╔══

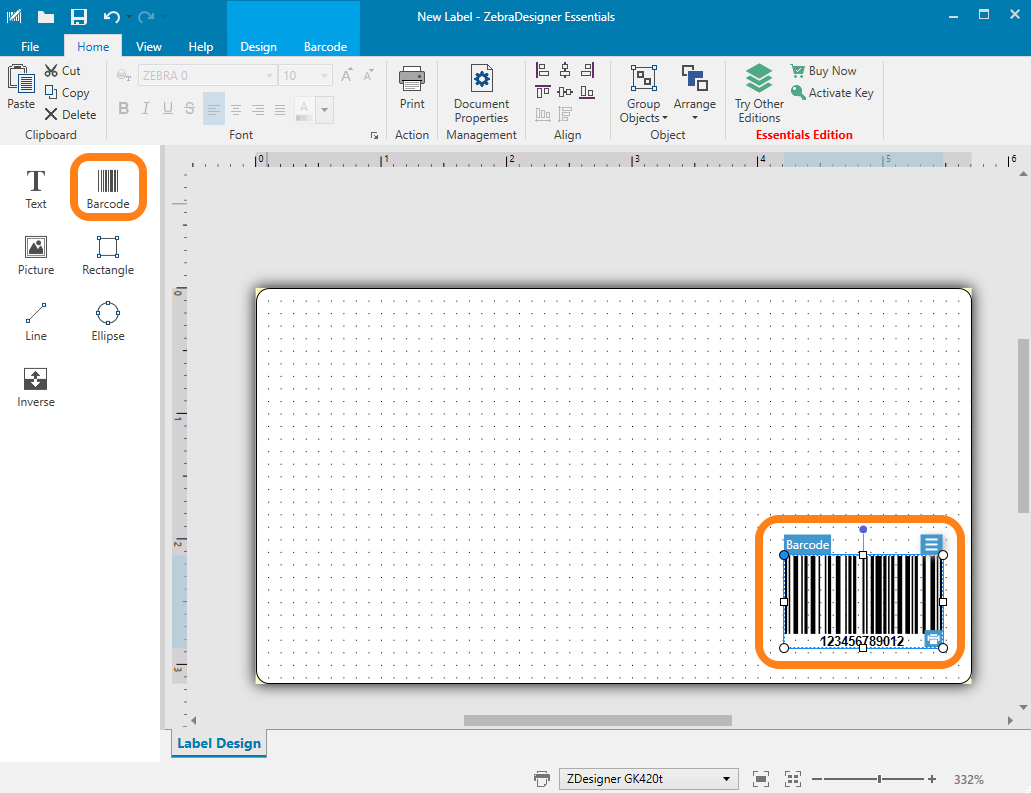
Task: Open the File menu
Action: coord(30,47)

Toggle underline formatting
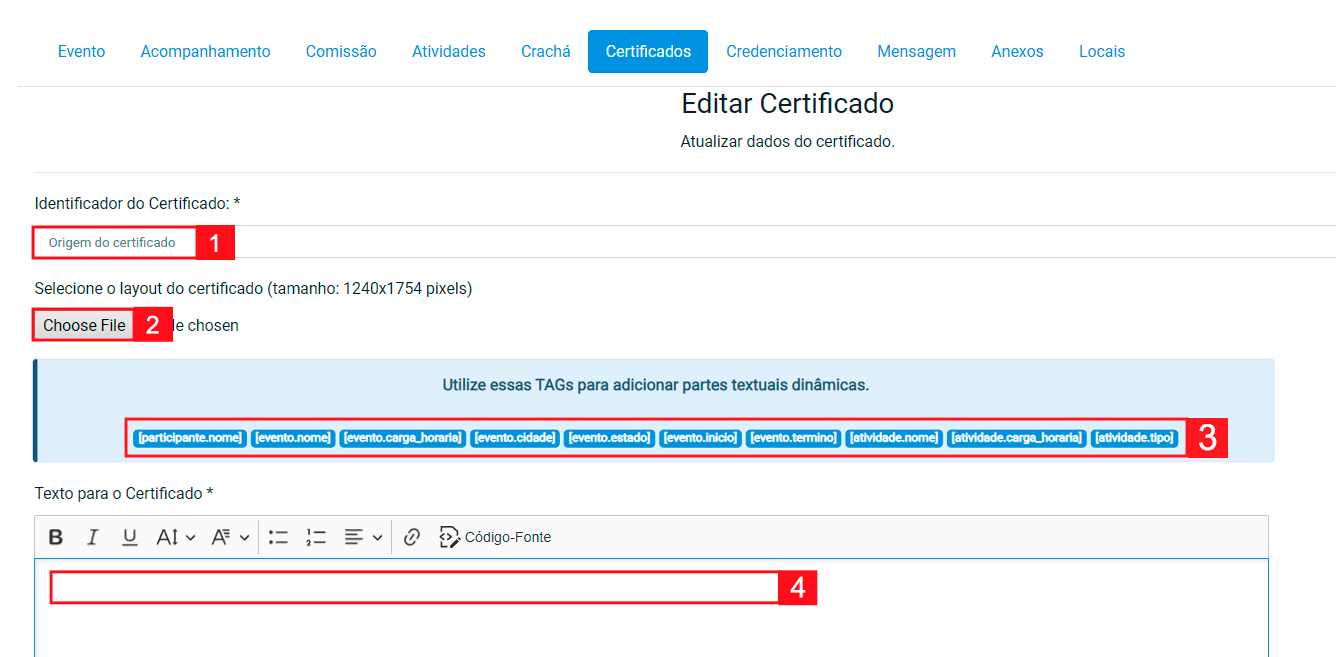[130, 537]
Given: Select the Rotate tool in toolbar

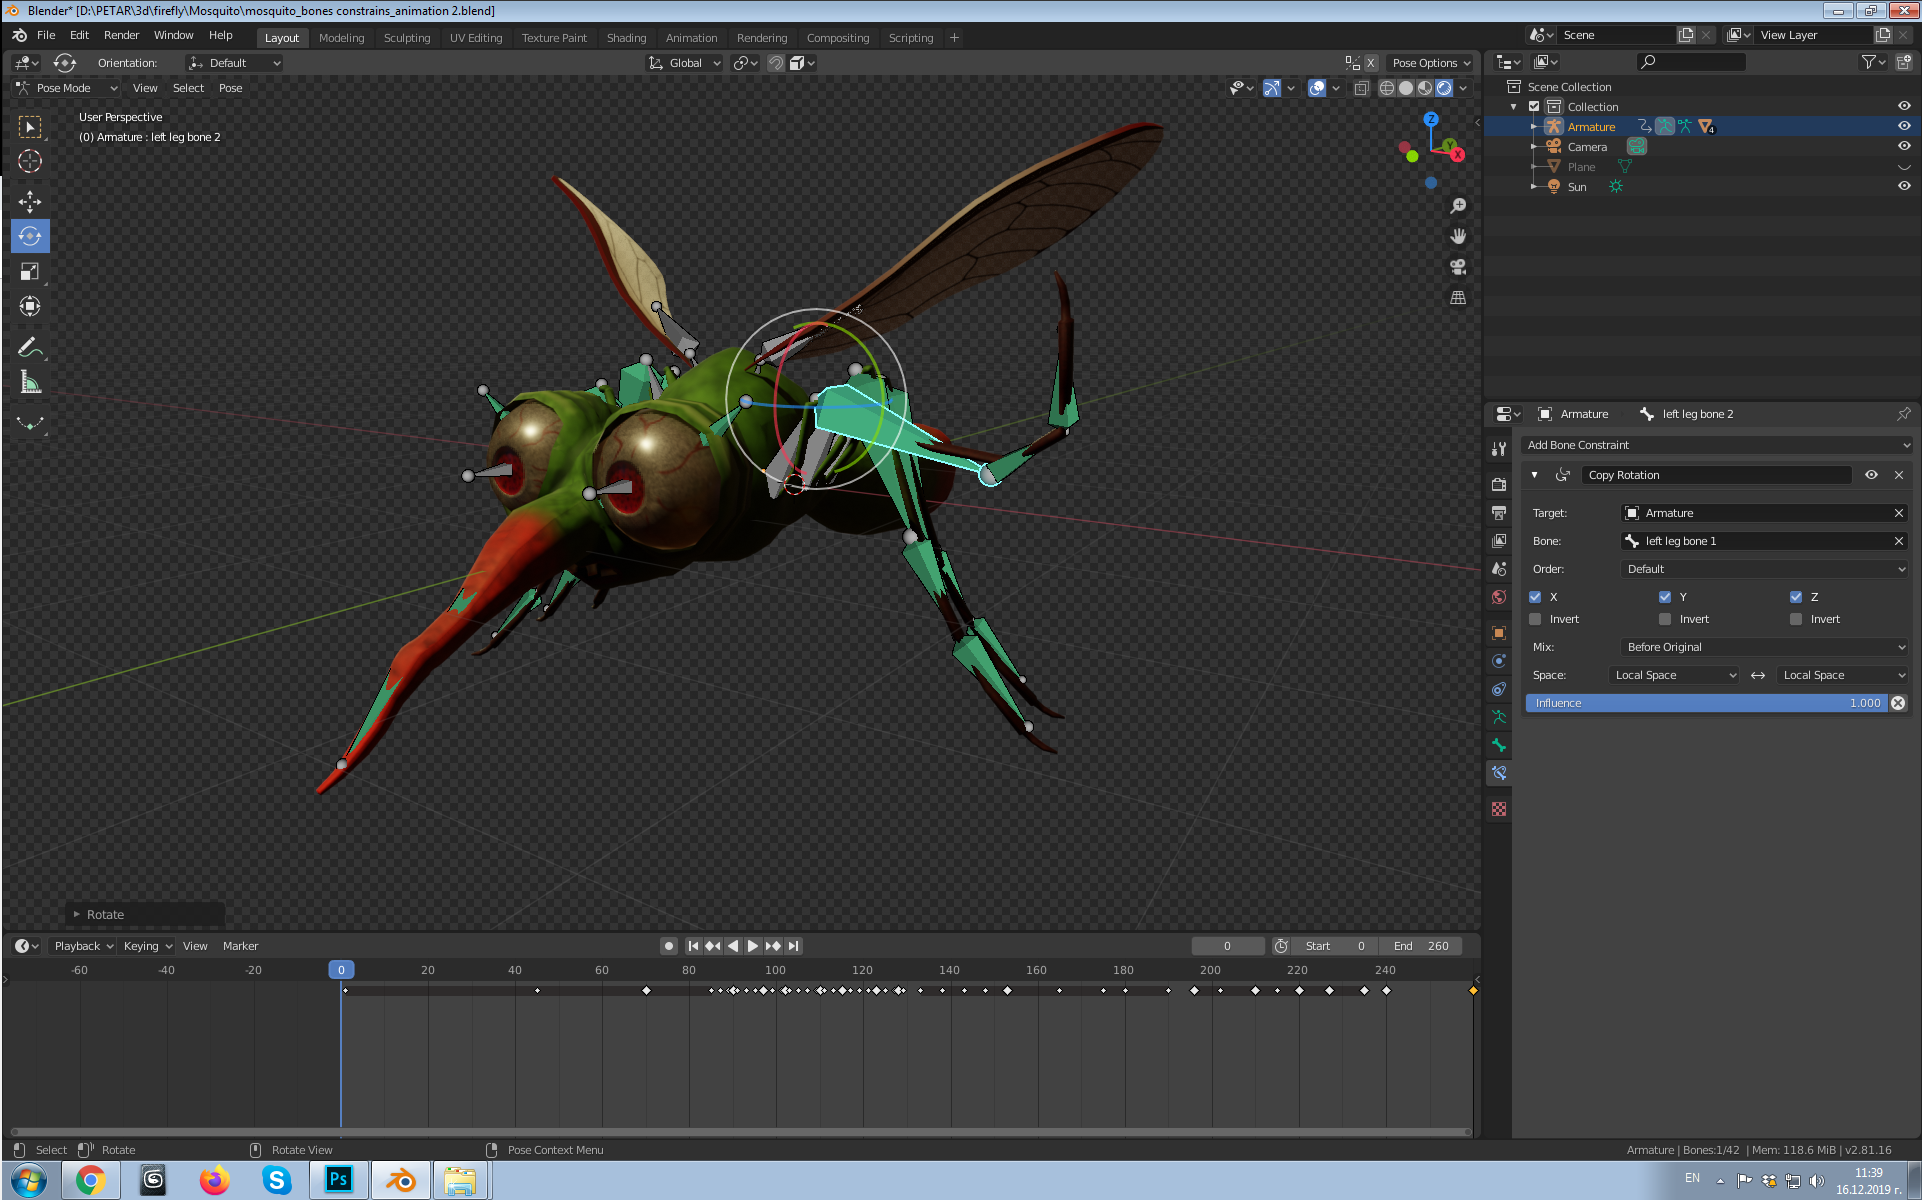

╚══

**Task**: Locate "Toggle underline formatting" in the entries above. Copy, exactly and only, the lines from that line to the end, leaving out the pictures.

**Response box**:
Toggle underline formatting
[130, 537]
Given: Select the Rotate tool in toolbar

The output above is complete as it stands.